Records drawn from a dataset
····················

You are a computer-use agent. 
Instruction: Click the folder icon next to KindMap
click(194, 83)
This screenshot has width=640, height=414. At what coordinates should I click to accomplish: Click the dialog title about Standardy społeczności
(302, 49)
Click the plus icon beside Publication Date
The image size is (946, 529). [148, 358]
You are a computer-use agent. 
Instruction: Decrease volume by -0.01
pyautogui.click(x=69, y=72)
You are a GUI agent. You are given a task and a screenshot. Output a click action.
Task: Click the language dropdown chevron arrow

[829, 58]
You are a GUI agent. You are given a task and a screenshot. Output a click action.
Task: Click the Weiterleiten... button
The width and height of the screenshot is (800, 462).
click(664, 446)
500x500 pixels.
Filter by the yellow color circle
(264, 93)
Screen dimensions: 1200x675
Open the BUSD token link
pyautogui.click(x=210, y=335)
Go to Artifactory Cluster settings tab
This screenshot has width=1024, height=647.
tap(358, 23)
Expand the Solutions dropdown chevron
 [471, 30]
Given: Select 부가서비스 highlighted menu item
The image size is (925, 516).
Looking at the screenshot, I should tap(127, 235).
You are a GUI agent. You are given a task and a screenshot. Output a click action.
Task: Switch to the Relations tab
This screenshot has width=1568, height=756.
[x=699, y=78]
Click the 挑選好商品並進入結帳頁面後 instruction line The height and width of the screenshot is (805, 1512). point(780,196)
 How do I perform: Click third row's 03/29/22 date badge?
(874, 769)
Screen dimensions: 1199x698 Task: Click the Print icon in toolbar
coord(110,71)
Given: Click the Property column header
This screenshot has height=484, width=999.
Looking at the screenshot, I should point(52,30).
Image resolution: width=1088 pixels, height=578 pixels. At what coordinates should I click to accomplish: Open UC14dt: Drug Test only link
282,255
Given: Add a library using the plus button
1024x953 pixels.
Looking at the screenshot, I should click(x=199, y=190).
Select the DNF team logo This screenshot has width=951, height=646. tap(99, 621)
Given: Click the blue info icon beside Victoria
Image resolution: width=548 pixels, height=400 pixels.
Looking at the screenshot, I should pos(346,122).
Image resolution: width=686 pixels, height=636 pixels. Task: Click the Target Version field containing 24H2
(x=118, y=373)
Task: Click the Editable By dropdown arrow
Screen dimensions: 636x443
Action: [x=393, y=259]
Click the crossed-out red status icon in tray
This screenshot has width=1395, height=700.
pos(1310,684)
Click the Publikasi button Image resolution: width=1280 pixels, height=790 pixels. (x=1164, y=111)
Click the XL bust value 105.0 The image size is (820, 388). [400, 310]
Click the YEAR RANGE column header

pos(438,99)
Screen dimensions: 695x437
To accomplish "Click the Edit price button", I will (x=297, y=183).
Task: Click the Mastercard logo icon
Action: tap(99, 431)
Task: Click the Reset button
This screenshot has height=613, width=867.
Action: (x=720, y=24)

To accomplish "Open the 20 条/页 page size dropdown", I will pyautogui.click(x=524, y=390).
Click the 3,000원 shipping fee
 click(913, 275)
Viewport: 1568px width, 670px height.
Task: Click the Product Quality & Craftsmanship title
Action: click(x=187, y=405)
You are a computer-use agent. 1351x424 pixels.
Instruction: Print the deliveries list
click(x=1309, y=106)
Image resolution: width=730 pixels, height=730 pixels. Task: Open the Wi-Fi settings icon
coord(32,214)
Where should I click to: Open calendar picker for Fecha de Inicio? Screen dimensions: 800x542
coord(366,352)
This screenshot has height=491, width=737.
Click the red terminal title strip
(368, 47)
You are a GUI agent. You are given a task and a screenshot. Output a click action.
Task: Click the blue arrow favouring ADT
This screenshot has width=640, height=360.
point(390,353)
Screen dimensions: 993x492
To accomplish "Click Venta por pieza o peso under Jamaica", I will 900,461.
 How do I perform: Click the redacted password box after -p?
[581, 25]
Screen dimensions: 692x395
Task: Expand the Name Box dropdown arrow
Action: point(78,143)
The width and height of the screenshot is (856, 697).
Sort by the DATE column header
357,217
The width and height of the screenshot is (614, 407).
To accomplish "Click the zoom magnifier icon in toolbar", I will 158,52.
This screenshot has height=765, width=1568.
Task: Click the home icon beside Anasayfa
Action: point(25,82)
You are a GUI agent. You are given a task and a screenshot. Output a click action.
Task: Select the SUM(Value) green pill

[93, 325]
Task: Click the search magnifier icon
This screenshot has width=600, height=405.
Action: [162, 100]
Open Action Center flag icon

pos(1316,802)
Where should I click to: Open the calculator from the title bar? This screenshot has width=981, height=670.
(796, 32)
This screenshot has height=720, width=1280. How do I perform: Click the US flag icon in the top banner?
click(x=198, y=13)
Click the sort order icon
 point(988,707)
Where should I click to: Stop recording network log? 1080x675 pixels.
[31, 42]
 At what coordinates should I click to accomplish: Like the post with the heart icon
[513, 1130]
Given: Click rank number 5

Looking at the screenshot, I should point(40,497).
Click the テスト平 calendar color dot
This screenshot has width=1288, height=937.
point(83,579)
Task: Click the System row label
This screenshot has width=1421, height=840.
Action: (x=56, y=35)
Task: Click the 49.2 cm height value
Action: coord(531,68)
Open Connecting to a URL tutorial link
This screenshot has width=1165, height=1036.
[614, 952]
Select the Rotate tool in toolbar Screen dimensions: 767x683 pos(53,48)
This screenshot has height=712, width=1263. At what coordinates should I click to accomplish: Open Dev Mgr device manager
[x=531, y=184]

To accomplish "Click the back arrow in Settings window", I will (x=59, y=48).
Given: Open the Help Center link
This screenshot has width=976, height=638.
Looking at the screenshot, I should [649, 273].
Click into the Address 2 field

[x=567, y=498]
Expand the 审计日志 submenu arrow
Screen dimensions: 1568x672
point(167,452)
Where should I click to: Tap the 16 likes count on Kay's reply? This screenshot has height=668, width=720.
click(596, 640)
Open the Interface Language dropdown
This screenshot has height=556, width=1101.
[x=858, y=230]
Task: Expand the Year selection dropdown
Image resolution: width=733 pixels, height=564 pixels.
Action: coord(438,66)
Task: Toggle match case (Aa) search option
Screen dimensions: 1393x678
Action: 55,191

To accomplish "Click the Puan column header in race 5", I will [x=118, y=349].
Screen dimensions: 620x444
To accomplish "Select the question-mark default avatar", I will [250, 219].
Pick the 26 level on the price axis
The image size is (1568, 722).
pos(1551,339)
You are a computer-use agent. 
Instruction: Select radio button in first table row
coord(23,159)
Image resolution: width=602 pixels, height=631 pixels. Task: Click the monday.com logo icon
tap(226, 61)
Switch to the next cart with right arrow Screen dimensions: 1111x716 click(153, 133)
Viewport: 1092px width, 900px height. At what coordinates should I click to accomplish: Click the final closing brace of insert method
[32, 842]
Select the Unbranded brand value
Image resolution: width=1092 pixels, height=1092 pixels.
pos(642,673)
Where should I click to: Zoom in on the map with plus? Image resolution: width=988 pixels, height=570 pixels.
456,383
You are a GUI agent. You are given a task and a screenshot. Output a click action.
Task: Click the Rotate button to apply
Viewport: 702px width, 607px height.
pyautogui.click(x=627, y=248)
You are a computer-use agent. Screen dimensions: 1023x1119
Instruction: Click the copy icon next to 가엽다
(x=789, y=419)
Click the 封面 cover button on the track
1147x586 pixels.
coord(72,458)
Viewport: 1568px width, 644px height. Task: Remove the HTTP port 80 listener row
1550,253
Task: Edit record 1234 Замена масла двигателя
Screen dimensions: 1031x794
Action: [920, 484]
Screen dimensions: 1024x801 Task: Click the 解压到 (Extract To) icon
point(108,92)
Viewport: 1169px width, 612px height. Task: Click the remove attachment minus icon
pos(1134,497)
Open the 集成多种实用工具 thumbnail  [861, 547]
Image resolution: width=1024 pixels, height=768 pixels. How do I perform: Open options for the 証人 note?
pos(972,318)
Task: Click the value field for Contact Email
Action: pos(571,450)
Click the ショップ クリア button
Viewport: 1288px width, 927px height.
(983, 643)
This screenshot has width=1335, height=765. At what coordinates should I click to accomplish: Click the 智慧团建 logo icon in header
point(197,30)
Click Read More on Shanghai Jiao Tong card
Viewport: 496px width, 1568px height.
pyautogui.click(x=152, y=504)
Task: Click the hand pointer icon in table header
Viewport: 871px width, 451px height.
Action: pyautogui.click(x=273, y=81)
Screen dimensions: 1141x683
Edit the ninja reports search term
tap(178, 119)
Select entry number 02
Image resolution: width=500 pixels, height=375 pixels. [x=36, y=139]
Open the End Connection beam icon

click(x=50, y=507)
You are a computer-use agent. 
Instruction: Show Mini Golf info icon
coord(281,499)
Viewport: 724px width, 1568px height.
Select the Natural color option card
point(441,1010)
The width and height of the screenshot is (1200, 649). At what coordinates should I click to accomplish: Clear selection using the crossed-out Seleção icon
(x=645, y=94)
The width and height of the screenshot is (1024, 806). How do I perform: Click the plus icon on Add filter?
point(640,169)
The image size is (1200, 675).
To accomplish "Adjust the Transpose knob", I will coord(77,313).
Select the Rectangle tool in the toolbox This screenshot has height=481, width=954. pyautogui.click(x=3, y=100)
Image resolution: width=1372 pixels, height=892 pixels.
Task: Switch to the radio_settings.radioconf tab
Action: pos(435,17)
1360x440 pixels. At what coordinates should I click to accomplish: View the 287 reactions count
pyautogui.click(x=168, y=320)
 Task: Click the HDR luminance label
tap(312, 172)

····················

Review the preceding data and report every line that includes the string "blue".

• Result of the task
Given: Click the blue info icon beside Victoria
Task: Click the blue arrow favouring ADT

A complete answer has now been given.